Wenzhou (awp/afp) - Elle a jadis revendiqué la couronne de "capitale mondiale de la chaussure". Mais dans les usines de Wenzhou, dans l'est de la Chine, la production peine à redémarrer pour cause d'épidémie: les ouvriers restent bloqués dans leur région d'origine.

En cette période de l'année, l'usine de chaussures Xuda tourne normalement à plein régime, lorsque les salariés, rentrés de leur long congé du Nouvel an chinois, relancent la production.

Mais l'épidémie de Covid-19 a bloqué la belle mécanique du site, qui emploie un millier de travailleurs à Wenzhou, ville côtière orientée export, à environ 450 km au sud de Shanghai.

Seul un tiers de la main d'oeuvre a regagné l'usine, les autres étant bloqués par les restrictions de transport, des mesures de quarantaine, ou bien par la peur de voyager en période de contagion potentielle.

La Chine compte quelque 240 millions de travailleurs migrants, des ruraux employés dans les régions industrialisées de l'est et du sud du pays. Ces derniers rentrent traditionnellement chez eux pour le Nouvel an chinois, tombé cette année le 25 janvier, au tout début des premières mesures de quarantaine imposées au Hubei (centre), le berceau de l'épidémie.

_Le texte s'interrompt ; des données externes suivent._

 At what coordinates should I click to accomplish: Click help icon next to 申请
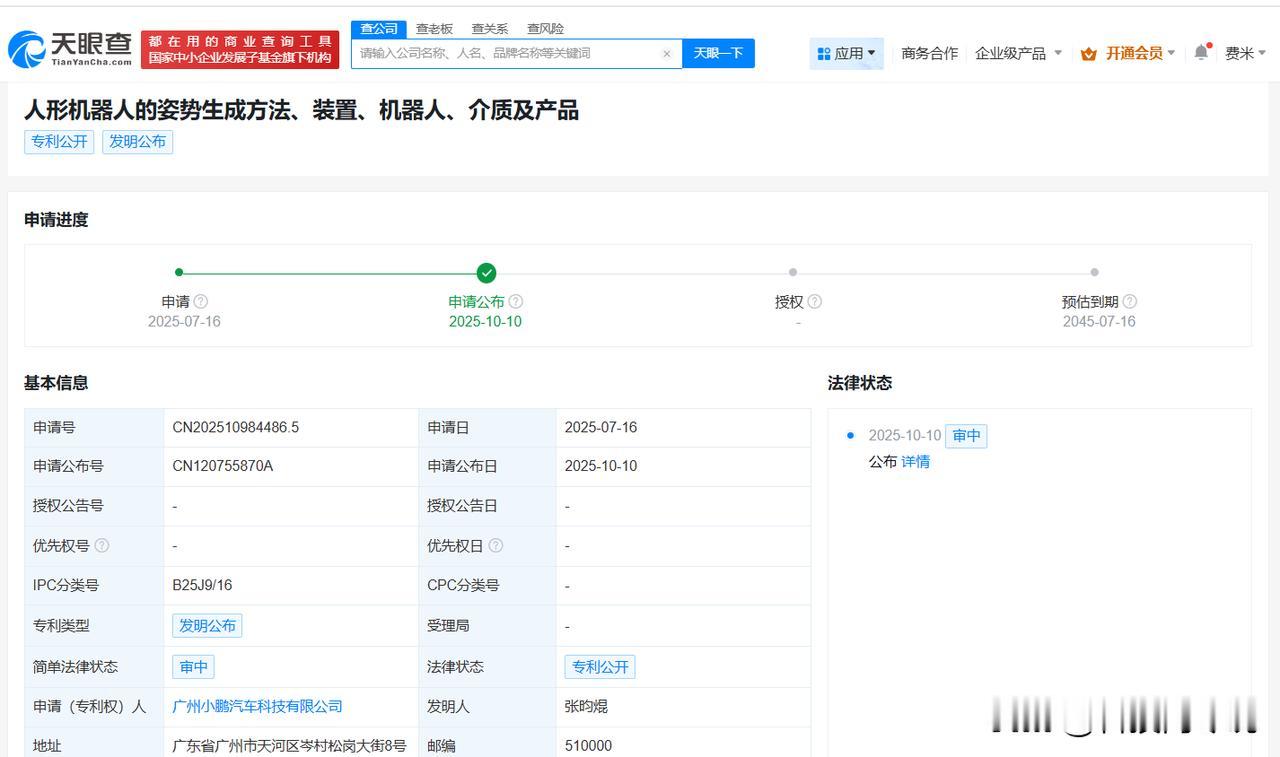click(201, 302)
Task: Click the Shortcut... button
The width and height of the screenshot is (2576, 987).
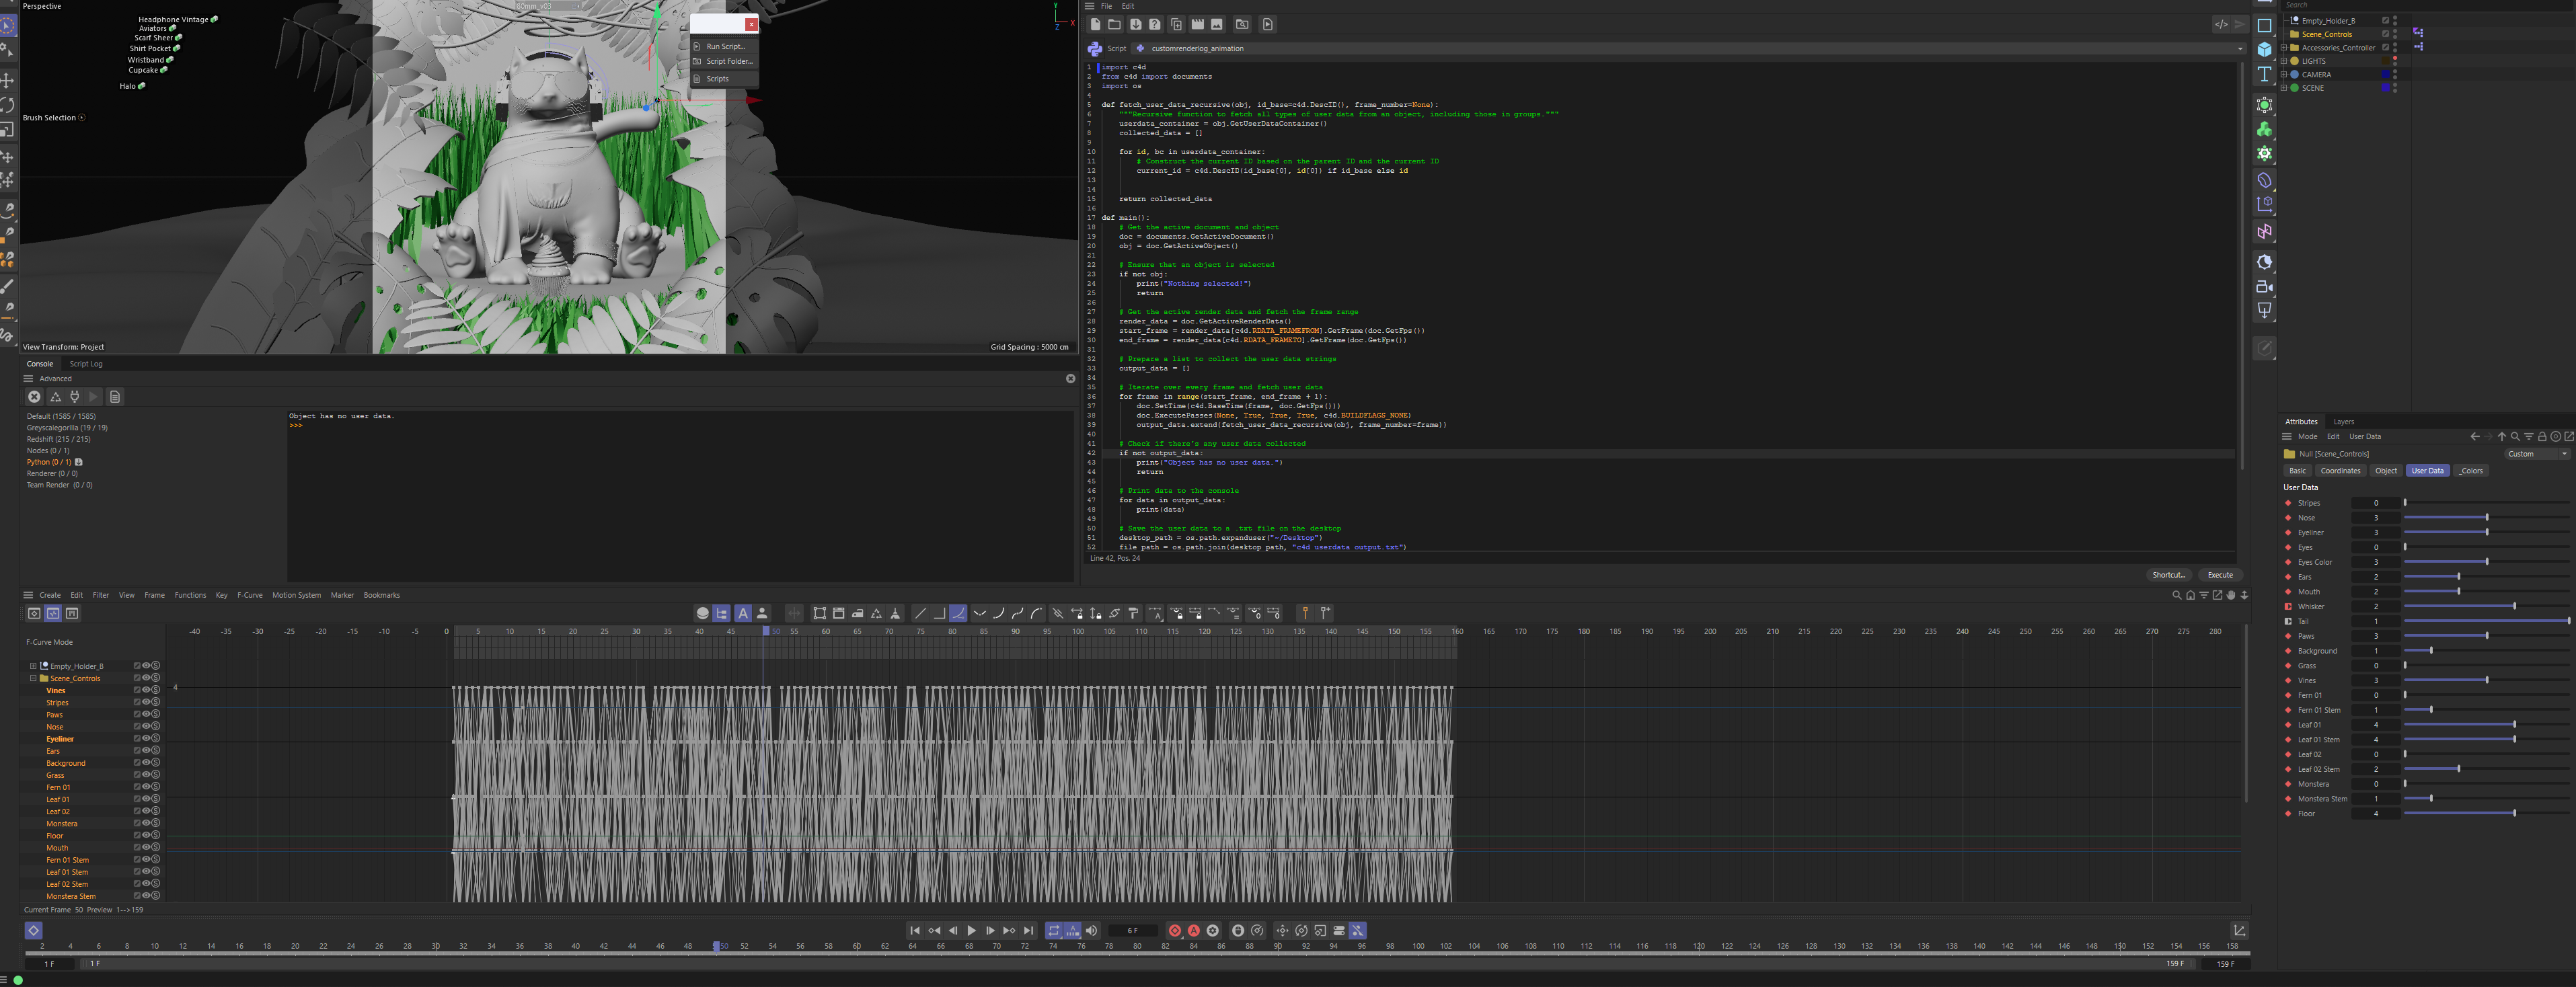Action: pos(2168,575)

Alors que la pneumonie a contaminé près de 80.000 personnes en Chine, dont près de 3.000 mortellement, il faudra des semaines pour atteindre la capacité de production annuelle de 7 millions de paires chez Xuda, reconnaissent les dirigeants de l'entreprise.

Ville fantôme

La situation est particulièrement tendue à Wenzhou (prononcer "Wenn-djo"), elle-même l'une des cités les plus touchées en dehors du Hubei, avec un mort et 500 cas de contamination pour environ 3 millions d'habitants en zone urbaine. La mairie a imposé début février de strictes mesures de confinement et de restriction de la circulation.

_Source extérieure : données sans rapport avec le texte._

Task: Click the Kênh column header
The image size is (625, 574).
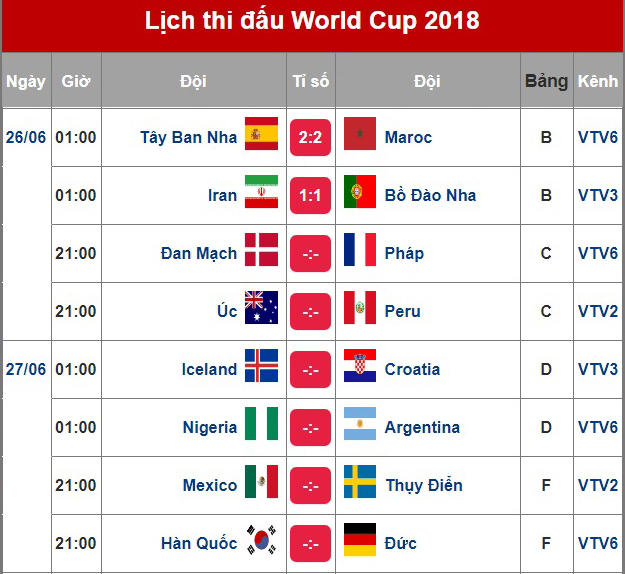Action: 598,81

"Les usines qui veulent redémarrer manquent de main d'oeuvre. L'économie de la ville va forcément souffrir", observe Yang Wenjiang, un des dirigeants de Xuda.

"Sans ouvriers, on ne peut pas produire et si on ne peut pas redémarrer, on ne peut pas prendre de commandes", explique-t-il à l'AFP.

Témoin: l'activité manufacturière en Chine est tombée en février à un niveau jamais vu, selon un indicateur publié samedi.

Mais même sans les chiffres, une simple traversée des zones industrielles de Wenzhou, qui a bâti sa réussite, outre la chaussure, sur le prêt-à-porter et la lunetterie, confirme que l'économie chinoise, désormais deuxième du monde, reste largement paralysée.

Le long de "l'avenue Capitale de la chaussure" (c'est son nom), les dizaines d'usines spécialisées dans cette production sont soit fermées soit quasiment à l'arrêt. L'ambiance est celle d'une ville fantôme.

Chez Xuda, l'effectif réduit permet facilement de respecter les règles de sécurité à la cantine: garder ses distances avec les autres ouvriers pour éviter tout risque de contagion.

Ramassage en car

Pour tenter de faire revenir sa main d'oeuvre, l'entreprise a affrété des autocars qui vont récupérer les ouvriers, parfois à plus d'un millier de kilomètres de distance.

C'est le cas de Wang Changwen, 28 ans, heureux d'avoir pu rentrer la semaine dernière de sa lointaine province du Guizhou (sud-ouest).

Les ouvriers qui ne reprennent pas le travail ne sont pas payés -- autant d'argent en moins pour les familles restées à la campagne.

"Dans mon village, les gens sont inquiets. Les revenus sont en baisse", souligne-t-il.

Selon Pékin, la majorité des entreprises industrielles ont repris le travail. Mais des analyses indépendantes affirment que seul un tiers des ouvriers sont de retour au poste.

Avec le retour progressif de la main d'oeuvre, les entrepreneurs se rassurent en se disant que l'impact du virus sur l'économie ne sera que temporaire.

Wang Jin, un des propriétaires d'une usine de lunettes, Azure Eyeglass Company, assure que son usine est déjà revenue à 50% de sa capacité de production et atteindra les 90% à la fin du mois.

"Si nous limitons la casse à 15% de manque à gagner sur l'année, nous serons contents", assure-t-il.

Mais avec la propagation du virus dans le reste du monde, il s'inquiète de voir la demande extérieure plonger.

Chris Schell, directeur Chine de Sourcing Allies, un cabinet suédois qui aide les entreprises à trouver des producteurs en Chine, note que l'épidémie pourrait dissuader les acheteurs de se rendre dans le pays pour passer commande.

Mais le repli devrait être de courte durée: la Chine "est tellement axée sur la réussite qu'un voyage en moins ne la fera pas trébucher".